Exercise goal: Extract every line of the records below that contains the string "accomplish", treating case as significant.
►
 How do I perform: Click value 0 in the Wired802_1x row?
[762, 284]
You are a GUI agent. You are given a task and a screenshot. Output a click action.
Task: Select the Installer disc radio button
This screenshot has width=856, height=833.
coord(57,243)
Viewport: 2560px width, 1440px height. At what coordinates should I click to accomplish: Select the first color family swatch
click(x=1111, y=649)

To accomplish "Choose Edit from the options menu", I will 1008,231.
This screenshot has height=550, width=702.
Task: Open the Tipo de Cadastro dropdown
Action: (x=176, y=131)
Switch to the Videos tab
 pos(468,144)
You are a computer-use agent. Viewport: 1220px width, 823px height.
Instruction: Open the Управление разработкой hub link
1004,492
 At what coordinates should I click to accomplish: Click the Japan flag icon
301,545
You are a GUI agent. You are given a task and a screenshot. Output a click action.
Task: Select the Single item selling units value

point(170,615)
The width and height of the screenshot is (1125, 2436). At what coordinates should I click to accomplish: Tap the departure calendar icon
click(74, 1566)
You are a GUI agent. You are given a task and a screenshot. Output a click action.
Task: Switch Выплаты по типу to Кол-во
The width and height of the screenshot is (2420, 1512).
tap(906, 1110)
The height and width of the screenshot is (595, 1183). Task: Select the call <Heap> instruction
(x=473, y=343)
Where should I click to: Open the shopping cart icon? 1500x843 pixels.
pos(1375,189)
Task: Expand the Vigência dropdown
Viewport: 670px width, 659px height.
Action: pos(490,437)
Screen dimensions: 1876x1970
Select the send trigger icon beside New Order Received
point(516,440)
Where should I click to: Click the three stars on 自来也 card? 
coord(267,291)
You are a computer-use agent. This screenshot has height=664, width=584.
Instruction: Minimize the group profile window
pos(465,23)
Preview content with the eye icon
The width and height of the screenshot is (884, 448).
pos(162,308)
◄
Response:
Viewport: 2560px width, 1440px height. At what coordinates should I click to accomplish: Select the first color family swatch
To accomplish "Choose Edit from the options menu", I will 1008,231.
 At what coordinates should I click to accomplish: Click the Japan flag icon
The width and height of the screenshot is (1125, 2436). At what coordinates should I click to accomplish: Tap the departure calendar icon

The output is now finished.